**EXERCISE MATERIAL**
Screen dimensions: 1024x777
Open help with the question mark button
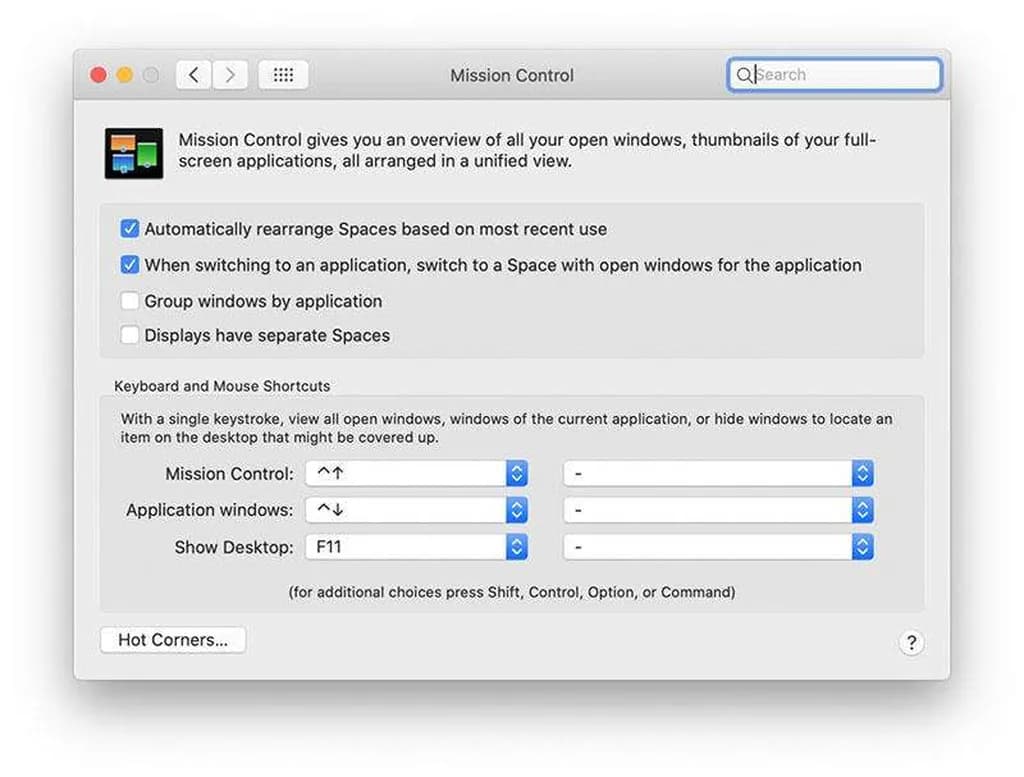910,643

...

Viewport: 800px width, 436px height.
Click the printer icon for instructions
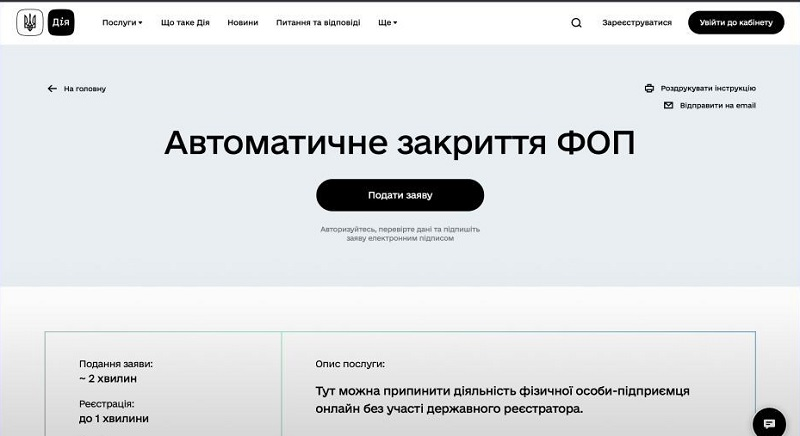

* * *

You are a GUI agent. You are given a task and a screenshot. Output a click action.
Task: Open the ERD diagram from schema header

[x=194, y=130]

**YOUR GOAL**
State how many lines in the records above contain the string "Open", with case counting, and give only the number.

**FULL ANSWER**
2